Records from a data source
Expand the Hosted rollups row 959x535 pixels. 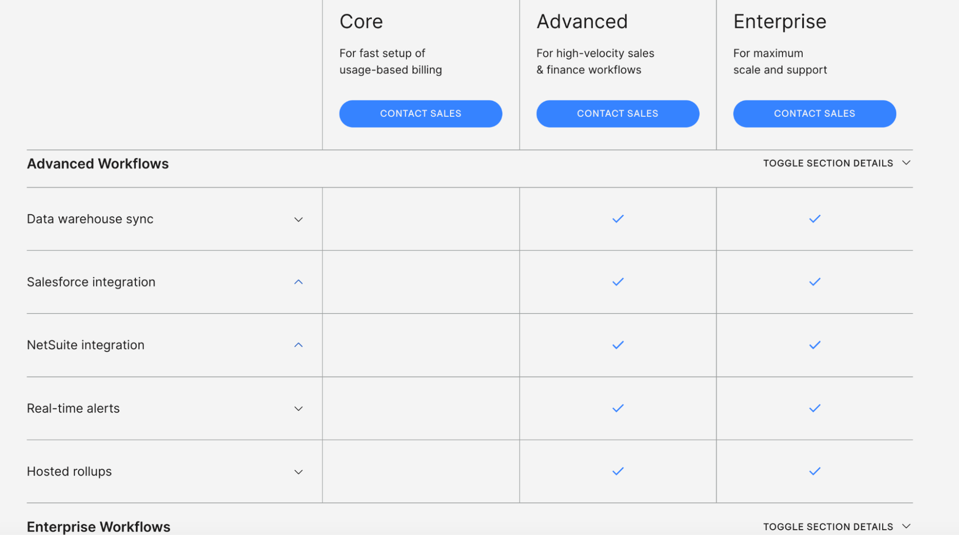point(298,472)
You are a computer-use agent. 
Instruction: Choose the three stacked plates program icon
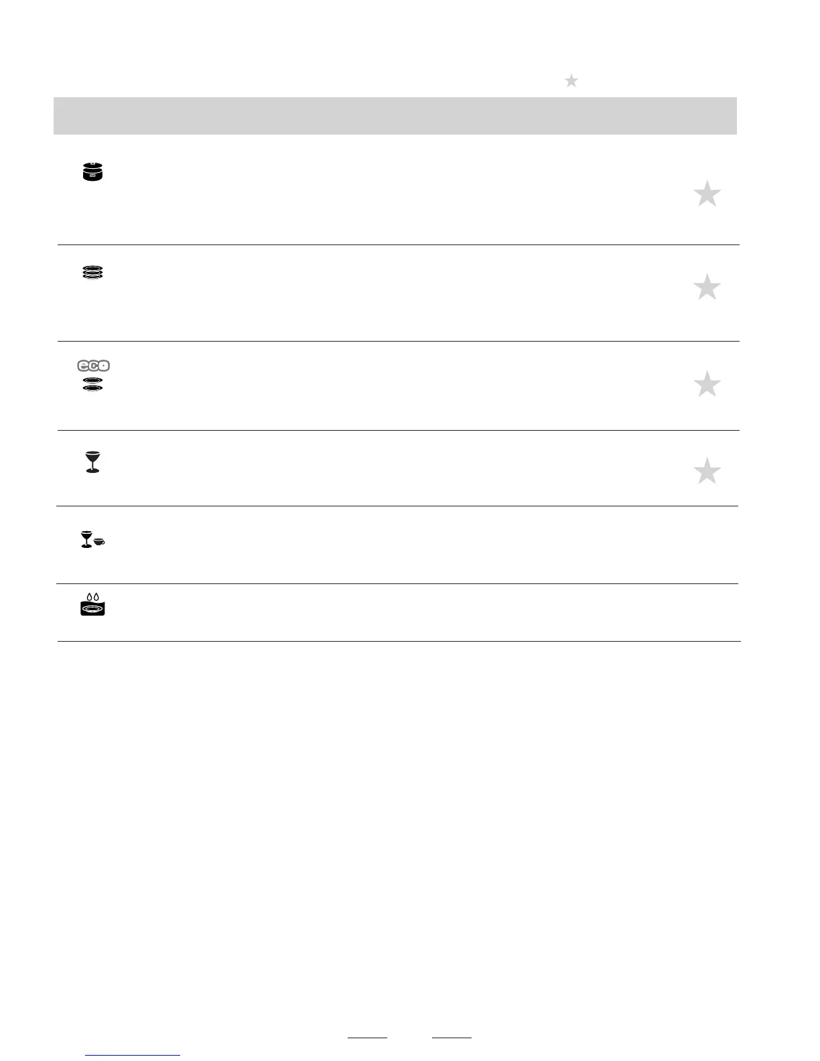pos(93,273)
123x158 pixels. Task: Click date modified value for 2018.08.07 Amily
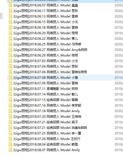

--- What is needed ---
Above are the records; set down exactly the lines from the line containing "You are a computer-use agent." through their last line, leaving every picture out.

--- Solution to the problem ---
You are a computer-use agent. 
Instruction: Choose the three stacked plates program icon
pos(93,273)
123x158 pixels. Task: Click date modified value for 2018.08.07 Amily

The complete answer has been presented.